At one point last week, organizers agreed to hold their protest at the Caledonia fairgrounds instead. But since that time, they have reconsidered and now plan to go ahead with their original idea of massing at the site of the land claims standoff.
They insist the development is public land, since the Ontario government bought it from private developers back in June. And as public land, they have a right to go there.
This is a bit of a logical stretch. There are all sorts of public lands that aren't open to the public: military bases, prison yards, utility corridors, even wildlife reserves. If the Ontario government doesn't want the ralliers on its property, it is under no obligation to let them assemble there.
But as has been the case with so much else in the Caledonia dispute, the government of Premier Dalton McGuinty doesn't have the backbone to seek an injunction against a rally it believes will almost certainly lead to bodily injury and property damage.
Wednesday, David Ramsay, the provincial minister responsible for aboriginal affairs, called the rally "a very dangerous pursuit." He insisted that "to have a protest on that property ... we're very concerned about it. It is a threat to public safety and we've asked [organizers] not to do it."
If it's a threat to public safety, why only issue a mealy-mouthed appeal to organizers to reconsider? Why leave the safeguarding of the public entirely up to the Ontario Provincial Police?
"We're not washing our hands of it," Mr. Ramsay insisted. "But the police are there to protect people and property."
The truth is, the McGuinty government has backed itself into a corner with its timidity in Caledonia throughout the spring and summer.
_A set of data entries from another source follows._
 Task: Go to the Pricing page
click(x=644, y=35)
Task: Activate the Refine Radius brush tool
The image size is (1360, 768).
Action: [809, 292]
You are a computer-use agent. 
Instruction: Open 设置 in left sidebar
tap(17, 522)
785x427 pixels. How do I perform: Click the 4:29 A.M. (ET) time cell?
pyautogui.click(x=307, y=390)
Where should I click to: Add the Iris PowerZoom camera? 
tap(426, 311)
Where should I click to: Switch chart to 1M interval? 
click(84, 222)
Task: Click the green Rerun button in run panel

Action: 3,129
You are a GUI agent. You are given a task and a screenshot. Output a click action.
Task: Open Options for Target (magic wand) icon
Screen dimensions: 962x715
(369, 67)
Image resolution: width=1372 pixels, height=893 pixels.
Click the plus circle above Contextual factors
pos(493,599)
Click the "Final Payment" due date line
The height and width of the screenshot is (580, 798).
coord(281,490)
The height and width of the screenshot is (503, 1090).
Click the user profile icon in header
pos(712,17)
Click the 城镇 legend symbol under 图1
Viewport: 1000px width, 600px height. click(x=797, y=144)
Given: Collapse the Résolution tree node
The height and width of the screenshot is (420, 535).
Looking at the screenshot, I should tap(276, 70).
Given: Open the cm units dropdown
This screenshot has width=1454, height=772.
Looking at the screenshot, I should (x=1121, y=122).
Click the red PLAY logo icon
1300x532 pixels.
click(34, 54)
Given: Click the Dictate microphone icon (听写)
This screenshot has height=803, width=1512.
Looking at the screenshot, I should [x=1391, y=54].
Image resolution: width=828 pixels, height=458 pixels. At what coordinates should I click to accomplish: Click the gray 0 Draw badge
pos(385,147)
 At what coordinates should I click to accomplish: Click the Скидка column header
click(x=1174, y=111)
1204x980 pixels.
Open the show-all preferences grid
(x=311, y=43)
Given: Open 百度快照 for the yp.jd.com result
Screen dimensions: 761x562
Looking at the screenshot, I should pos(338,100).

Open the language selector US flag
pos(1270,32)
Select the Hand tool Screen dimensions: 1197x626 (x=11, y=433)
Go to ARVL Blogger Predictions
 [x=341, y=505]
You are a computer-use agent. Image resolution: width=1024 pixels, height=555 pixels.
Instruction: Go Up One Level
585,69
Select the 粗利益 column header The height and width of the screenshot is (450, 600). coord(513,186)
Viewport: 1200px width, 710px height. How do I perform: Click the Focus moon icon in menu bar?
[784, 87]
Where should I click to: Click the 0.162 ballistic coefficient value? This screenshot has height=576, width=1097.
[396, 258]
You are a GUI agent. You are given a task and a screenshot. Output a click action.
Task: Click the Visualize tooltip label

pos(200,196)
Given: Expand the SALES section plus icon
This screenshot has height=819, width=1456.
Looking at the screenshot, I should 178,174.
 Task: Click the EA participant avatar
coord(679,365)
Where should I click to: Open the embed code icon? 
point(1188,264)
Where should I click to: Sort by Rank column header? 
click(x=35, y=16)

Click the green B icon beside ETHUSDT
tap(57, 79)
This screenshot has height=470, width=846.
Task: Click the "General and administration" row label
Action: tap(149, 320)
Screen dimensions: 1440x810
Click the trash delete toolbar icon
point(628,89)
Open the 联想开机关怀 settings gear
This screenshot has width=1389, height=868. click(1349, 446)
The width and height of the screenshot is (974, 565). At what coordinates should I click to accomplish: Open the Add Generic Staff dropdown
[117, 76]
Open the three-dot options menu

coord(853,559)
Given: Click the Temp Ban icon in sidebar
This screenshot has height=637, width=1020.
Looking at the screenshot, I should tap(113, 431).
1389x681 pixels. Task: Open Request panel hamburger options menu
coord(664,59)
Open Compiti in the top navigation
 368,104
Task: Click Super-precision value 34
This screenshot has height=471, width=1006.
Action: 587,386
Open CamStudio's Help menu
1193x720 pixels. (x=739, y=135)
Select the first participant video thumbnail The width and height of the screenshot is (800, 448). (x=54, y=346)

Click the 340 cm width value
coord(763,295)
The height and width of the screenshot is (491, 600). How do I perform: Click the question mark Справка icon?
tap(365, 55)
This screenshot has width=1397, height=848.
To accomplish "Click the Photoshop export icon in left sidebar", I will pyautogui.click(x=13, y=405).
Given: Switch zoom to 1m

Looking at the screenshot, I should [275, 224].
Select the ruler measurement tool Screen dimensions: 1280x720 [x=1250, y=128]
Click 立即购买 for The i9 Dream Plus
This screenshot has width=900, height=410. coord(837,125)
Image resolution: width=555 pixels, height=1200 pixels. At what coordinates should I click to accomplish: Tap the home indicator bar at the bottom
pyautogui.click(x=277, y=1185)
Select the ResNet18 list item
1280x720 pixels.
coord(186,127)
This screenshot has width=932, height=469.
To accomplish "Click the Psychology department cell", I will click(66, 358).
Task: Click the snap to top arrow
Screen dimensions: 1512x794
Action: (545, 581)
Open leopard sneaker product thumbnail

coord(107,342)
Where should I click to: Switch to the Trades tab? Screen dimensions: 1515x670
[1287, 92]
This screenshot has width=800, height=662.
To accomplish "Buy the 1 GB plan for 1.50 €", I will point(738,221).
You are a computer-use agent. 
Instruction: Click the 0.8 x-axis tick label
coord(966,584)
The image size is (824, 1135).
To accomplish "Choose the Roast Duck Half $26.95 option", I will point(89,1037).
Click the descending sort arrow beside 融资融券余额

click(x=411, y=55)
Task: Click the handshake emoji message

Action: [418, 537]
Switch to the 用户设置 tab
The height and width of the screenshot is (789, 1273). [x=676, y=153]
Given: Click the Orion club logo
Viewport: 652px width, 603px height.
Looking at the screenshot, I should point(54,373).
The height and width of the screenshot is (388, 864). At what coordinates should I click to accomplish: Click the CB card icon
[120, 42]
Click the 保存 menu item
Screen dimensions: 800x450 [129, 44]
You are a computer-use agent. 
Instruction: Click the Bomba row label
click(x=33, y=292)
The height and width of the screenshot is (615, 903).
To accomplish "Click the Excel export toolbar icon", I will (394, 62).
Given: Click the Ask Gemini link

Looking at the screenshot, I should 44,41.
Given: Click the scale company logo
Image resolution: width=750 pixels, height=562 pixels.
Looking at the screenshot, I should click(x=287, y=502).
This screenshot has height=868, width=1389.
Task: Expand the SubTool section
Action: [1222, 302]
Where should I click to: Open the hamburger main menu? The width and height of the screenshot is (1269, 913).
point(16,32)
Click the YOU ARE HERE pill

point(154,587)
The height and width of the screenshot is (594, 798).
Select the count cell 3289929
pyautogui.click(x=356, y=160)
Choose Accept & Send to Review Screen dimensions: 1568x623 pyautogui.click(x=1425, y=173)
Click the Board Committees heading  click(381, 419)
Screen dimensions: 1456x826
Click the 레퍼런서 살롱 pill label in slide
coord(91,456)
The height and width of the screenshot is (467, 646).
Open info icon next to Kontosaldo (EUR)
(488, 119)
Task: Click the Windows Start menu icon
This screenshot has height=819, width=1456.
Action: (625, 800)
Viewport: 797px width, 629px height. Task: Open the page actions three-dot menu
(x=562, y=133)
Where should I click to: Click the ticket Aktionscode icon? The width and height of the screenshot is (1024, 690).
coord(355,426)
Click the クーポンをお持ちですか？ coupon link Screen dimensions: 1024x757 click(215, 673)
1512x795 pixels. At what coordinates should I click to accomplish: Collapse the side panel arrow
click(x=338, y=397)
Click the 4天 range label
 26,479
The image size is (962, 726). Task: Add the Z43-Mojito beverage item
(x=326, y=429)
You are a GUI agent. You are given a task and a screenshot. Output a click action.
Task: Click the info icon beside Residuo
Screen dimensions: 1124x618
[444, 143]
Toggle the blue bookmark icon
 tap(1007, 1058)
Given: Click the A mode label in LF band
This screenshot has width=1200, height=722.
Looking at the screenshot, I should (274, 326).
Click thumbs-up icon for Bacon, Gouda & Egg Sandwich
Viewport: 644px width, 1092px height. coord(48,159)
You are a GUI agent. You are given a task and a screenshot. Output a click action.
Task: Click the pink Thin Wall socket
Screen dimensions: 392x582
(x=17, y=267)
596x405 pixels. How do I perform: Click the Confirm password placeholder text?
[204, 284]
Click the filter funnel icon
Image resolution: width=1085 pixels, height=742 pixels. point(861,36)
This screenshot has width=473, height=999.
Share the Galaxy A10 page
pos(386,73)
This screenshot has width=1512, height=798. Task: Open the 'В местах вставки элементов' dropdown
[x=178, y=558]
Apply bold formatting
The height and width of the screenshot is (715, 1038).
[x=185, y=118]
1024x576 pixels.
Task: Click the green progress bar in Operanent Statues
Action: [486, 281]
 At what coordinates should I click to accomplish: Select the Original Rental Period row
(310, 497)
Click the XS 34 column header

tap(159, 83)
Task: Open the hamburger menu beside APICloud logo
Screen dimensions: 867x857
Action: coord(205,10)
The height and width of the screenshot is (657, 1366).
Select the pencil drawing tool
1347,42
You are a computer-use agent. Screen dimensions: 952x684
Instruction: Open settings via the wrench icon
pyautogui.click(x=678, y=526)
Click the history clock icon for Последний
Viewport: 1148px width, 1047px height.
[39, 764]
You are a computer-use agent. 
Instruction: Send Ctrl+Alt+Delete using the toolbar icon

It wants to do something to stop Sunday's rally, but it doesn't feel politically as though it can.
It has been so feckless with the native protesters, it doesn't feel it can be firm with the non-native ralliers without exposing its double-standard. So it is placing the entire burden of preventing violence on the OPP and hoping nothing bad happens.
Three times this spring, Ontario Superior Court Justice David Marshall ordered the provincial government to clear out the native protesters. Again in August he called on Ontario's Cabinet to stop negotiating with the blockaders from the Six Nations reserve until they brought down their barricades. He insisted Queen's Park enforce his injunctions against the occupation.
The McGuinty government's response was to take Judge Marshall's rulings to the Ontario Court of Appeal to have them squashed.
Far from getting tough with the protesters, the government has kept the power and water on in the semi-finished houses they are occupying, so that they might continue their illegal occupation in reasonable comfort. The government has also increased the buffer zone around the standoff site so Caledonia residents cannot come anywhere near it. And when a school that abuts the site complained of intimidating behaviour by the squatters, the Ontario government's response was to build the school a high privacy fence rather than to arrest the intimidators.
For months now, the Ontario government has done everything it can to ignore court orders calling for natives to leave the site, so it cannot very well now ask for a court order to keep non-natives away, even if it is certain their presence will provoke violence.
All along, this dispute has been about the rule of law. By not defending that rule when it had the chance, the Ontario government is left to hope this weekend that Caledonia will not descend into mob rule.
PING!
I have a quick, straightforward solution.
Send in CF troops with orders to clear out those squatters using any and all methods necessary.
In other words "FIX BAYONETS!"
Clear that motley crew outta there.
Liberal Scum placemarker.
The archetypical Canadian Liberal possesses no backbone, no brain, and no conscience, though he are amply supplied with a motley collection of appetites and fears.
He really are!! lol
Not to mention the two-tiered LETTER of the health care law -- one tier for military and police (who can legally pay for care outside the national health system, and from whom doctors can legally receive payment for providing care outside the system), and another for disarmed citizens. The politicians REALLY don't like to talk about THAT double standard.